Selain itu menurut Rizal, harus ada preferensi dalam membuat kebijakan. Yakni KemenKopUKM harus menetapkan target secara terukur mengenai perkembangan koperasi.

Kemudian pembicara berikutnya adalah Guru Besar Ilmu Hukum Fakultas Hukum Unpad, Isis Ikhwansyah menyoroti pengawasan terhadap koperasi dalam UU yang dinilainya sangat lemah.

Salah satunya menurut Isis, yaitu KSP bukan digolongkan sebagai lembaga keuangan dengan KSP tidak dibawah pengawasan OJK. 

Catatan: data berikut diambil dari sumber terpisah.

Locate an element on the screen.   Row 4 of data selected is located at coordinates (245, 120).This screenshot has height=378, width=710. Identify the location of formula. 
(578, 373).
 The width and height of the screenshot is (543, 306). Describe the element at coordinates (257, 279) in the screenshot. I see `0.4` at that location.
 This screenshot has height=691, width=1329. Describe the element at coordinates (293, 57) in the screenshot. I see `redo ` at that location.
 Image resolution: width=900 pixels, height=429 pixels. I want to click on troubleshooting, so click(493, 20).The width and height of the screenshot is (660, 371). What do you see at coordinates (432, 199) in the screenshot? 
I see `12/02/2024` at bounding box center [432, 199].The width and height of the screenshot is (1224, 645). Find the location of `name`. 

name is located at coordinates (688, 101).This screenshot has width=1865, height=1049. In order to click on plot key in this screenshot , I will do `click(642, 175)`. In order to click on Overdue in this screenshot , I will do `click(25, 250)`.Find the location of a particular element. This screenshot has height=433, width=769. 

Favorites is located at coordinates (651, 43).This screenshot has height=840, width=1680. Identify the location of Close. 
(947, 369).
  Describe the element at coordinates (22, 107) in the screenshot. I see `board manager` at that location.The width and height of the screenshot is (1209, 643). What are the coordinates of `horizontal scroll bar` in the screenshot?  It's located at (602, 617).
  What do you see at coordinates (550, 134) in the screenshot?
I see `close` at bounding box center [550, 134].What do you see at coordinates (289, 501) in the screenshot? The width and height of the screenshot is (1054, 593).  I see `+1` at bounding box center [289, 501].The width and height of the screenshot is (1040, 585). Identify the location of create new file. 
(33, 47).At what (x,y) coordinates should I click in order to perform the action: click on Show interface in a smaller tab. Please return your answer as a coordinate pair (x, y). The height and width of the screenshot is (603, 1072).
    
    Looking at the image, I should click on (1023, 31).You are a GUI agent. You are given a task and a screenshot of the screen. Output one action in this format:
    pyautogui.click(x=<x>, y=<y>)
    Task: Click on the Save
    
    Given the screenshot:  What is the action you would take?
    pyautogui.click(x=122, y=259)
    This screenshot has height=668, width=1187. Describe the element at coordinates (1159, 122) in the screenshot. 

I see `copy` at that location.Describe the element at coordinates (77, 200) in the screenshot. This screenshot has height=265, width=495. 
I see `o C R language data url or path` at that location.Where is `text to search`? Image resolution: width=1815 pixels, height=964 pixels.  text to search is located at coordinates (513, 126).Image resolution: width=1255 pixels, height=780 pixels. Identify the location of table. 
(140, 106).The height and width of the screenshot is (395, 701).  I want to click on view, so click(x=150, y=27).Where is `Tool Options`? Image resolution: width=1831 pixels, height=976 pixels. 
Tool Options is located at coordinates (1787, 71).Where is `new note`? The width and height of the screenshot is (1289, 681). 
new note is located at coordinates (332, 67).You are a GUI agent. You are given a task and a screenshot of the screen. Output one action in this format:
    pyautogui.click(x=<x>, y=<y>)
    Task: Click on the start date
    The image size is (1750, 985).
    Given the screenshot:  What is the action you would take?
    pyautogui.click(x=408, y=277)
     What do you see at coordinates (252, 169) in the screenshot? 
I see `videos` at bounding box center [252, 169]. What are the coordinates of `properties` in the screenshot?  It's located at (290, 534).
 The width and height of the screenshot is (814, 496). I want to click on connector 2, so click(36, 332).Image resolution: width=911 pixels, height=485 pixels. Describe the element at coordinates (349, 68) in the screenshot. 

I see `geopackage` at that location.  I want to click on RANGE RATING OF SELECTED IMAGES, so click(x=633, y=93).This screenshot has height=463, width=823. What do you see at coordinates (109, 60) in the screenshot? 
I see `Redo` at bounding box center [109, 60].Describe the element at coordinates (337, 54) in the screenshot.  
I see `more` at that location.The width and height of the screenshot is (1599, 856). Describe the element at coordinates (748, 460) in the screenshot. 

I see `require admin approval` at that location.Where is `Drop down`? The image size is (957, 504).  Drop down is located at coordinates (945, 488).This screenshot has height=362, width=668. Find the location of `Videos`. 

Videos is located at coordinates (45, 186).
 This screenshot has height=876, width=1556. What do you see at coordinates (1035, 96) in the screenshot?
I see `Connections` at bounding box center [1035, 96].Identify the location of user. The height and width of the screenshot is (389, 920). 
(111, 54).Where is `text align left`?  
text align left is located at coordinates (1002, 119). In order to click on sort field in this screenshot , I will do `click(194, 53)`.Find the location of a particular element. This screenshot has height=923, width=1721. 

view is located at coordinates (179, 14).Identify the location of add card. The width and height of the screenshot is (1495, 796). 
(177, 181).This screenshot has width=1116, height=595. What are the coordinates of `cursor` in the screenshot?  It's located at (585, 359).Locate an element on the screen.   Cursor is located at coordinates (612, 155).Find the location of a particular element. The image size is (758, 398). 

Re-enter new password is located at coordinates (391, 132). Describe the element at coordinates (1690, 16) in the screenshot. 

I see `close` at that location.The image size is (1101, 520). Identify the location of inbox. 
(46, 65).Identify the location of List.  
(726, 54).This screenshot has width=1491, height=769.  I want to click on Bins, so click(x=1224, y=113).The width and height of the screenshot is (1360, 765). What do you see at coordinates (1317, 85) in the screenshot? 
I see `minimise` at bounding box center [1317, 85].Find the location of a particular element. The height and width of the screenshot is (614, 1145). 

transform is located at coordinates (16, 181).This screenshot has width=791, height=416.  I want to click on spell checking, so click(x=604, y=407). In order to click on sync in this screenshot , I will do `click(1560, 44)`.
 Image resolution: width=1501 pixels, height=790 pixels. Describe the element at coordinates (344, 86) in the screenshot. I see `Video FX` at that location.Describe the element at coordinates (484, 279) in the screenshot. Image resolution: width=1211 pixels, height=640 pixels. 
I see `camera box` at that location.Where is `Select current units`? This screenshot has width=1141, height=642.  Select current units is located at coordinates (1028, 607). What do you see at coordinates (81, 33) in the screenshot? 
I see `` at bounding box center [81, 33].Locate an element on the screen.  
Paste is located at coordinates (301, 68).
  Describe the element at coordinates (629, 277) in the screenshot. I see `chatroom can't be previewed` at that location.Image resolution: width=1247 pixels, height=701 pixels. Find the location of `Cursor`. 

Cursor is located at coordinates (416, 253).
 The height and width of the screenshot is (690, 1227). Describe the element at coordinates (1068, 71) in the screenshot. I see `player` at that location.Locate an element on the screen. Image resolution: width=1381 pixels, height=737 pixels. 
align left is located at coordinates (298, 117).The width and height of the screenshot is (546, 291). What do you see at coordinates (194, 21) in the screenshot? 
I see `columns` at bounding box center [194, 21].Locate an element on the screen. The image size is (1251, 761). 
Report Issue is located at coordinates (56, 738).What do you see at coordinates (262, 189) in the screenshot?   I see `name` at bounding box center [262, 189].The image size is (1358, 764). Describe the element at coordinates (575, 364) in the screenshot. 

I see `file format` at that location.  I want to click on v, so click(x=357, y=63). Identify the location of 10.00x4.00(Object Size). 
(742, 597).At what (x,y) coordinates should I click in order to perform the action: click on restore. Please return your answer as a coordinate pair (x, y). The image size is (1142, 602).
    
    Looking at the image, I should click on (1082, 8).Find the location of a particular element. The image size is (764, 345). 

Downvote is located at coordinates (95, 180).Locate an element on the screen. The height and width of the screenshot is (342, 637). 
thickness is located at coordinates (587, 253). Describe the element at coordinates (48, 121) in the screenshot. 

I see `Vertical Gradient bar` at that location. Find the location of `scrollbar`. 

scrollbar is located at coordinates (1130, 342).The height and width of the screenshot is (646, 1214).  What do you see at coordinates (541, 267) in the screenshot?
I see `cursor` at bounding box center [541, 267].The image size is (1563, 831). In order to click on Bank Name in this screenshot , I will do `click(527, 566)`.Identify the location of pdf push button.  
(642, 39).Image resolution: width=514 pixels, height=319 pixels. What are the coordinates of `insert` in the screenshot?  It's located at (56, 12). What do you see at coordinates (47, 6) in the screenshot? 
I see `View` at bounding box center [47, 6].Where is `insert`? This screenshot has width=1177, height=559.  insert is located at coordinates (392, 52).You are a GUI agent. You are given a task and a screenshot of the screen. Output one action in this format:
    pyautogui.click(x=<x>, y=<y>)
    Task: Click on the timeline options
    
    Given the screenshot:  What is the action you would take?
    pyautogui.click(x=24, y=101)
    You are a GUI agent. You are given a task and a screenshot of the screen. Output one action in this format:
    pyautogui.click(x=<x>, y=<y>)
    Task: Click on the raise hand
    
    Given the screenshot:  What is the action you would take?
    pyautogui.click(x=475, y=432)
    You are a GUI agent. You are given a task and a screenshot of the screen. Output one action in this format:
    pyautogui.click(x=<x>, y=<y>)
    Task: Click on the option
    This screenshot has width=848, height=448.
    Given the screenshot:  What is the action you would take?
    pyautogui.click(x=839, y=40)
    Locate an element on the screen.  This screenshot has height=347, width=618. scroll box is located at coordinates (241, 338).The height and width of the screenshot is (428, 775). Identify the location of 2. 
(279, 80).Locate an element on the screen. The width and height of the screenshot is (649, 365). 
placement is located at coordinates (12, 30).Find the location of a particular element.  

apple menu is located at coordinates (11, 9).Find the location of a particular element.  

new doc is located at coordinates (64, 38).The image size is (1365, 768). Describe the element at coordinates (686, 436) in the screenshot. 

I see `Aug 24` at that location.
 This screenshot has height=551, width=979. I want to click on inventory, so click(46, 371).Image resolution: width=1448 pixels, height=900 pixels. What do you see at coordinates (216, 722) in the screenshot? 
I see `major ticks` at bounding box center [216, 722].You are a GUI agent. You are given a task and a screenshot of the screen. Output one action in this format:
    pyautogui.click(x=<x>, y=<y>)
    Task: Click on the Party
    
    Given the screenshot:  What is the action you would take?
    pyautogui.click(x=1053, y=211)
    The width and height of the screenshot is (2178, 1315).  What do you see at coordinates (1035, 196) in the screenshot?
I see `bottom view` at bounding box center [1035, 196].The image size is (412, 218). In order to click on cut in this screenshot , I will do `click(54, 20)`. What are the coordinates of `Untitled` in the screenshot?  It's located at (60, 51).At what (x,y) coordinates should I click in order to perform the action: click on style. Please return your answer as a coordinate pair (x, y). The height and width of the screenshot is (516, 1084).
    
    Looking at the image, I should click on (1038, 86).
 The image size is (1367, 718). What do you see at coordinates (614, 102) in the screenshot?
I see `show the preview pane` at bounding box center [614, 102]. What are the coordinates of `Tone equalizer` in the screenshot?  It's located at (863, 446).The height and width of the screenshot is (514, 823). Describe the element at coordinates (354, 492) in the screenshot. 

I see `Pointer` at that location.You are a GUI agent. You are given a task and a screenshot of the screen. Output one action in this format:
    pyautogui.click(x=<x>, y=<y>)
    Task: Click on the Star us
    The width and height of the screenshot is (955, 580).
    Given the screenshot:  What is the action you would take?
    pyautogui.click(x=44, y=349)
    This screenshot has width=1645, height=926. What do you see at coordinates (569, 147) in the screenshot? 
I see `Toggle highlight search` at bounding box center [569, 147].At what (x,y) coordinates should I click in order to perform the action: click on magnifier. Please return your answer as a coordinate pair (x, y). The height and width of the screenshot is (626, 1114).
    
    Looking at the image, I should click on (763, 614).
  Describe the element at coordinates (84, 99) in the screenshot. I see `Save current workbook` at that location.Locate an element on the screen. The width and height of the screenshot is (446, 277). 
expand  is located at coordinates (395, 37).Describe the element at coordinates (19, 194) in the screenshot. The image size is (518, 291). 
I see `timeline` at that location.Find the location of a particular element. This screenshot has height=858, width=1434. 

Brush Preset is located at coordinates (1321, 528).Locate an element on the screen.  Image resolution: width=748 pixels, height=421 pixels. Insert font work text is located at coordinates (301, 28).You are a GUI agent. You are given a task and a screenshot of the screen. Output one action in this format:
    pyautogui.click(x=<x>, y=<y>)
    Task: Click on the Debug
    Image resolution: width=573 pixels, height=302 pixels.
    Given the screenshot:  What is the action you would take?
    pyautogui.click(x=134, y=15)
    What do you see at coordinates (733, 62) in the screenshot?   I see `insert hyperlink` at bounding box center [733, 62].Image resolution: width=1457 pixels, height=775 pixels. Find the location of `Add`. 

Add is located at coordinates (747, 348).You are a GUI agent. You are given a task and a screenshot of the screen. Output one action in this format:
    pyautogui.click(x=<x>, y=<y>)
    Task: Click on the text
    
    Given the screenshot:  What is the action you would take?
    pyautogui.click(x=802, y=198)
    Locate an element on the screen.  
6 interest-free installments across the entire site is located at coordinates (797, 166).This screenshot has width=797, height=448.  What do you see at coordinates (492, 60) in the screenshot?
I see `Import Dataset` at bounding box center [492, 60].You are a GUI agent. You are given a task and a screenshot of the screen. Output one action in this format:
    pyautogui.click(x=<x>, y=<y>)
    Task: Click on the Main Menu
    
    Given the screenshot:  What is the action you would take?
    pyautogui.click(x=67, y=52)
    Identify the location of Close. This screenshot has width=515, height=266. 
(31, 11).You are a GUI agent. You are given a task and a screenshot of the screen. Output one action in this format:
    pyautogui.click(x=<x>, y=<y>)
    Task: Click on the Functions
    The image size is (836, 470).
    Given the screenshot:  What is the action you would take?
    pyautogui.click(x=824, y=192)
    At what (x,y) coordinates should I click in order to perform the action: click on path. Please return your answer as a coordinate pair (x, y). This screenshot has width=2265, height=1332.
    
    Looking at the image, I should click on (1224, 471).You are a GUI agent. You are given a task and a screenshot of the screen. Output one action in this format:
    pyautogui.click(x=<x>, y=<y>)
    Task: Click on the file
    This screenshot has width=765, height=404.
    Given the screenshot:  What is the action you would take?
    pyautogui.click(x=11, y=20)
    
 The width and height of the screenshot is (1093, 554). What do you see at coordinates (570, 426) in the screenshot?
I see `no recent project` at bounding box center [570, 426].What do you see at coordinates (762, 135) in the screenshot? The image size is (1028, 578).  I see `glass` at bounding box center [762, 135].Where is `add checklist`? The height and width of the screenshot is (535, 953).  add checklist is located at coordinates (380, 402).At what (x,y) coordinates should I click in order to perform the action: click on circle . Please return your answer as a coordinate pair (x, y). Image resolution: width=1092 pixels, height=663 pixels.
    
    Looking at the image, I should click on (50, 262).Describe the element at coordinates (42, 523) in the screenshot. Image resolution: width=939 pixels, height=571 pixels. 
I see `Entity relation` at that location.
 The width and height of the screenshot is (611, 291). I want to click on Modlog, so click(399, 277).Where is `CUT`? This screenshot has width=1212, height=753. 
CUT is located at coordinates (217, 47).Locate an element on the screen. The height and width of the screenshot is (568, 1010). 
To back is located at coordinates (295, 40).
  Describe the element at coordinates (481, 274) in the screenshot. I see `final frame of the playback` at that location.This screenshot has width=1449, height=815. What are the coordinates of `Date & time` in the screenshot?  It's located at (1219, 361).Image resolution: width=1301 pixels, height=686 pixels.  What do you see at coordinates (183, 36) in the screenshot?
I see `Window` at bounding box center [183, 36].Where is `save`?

“Secara sistem hukumnya ada di bawah KemenKopUKM dan termasuk dalam kategori usaha bersama ekonomi kerakyatan,” ujarnya.

Pengawasan koperasi diserahkan kepada anggota dan Rapat Anggaran Tahunan (RAT) menjadi sarana keterbukaan antara pengurus dan anggota. “Dengan pemahaman bahwa koperasi berbeda dengan lembaga keuangan seperti bank, maka tidak tepat jika pengawasan koperasi diserahkan kepada OJK,” jelas Isis.

Hal lain yang menjadi perhatiannya, adalah adanya permasalahan pailit yang dialami oleh koperasi. Sesuai dengan UU No 37 tahun 2004 tentang Kepailitan dan PKPU, antara lain mengatur tentang penyelesaian hukum antara kreditor dengan debitor dalam hal jika ada sengketa, khususnya terkait kewajiban utang-piutang. 

Namun Isis menyayangkan karena banyak dari anggota koperasi yang tidak mengedepankan rasa memiliki terhadap koperasi masing-masing.

“Anggota koperasi seolah merasa seperti nasabah yang mempunyai rekening simpanan bank. Karena itu, saya mendorong agar ada pengawasan khusus dari adanya koperasi ini,” kata Isis.

Sementara pembicara Dewi Tenty Septi Artiany, Notaris dan Pengamat Perkoperasian juga mengatakan, banyak  penyalahgunaan yang dilakukan oleh oknum yang memanfaatkan lembaga koperasi.

“Bentuknya sangat beragam, ada rentenir berkedok KSP, bank gelap berkedok KSP, fintech berkedok KSP. Koperasi sebagai cangkang, dan pinjam meminjam lembaga koperasi untuk suatu kegiatan,” kata Dewi dalam paparannya pada seminar tersebut.

Terkait dengan banyaknya koperasi membutuhkan pengawasan khusus guna memastikan tata kelola koperasi sebagaimana tujuan awal yang diatur dalam UU No 25 tahun 1992 tentang perkoperasian.

Dewi menyatakan bahwa sebagaimana disyaratkan dalam ILO, yakni koperasi adalah organisasi bisnis yang diawasi dan dikendalikan secara demokratis dan mandiri.

Kepala Bidang Hubungan Antar Lembaga PBA ini mengingatkan sebagaimana yang diamanatkan dalam Peraturan Pemerintah (PP) No 9 tahun1995 tentang Perkoperasian, bahwa pembinaan dan pengawasan KSP dilakukan oleh KemenKopUKM.

“Di mana KSP wajib memberikan laporan secara berkala dan tahunan kepada Menteri Koperasi dan UKM. Serta idealnya pembinaan dan pengawasan adalah seiring dan sejalan apa yang dibina itu yang diawasi,” tandas Dewi.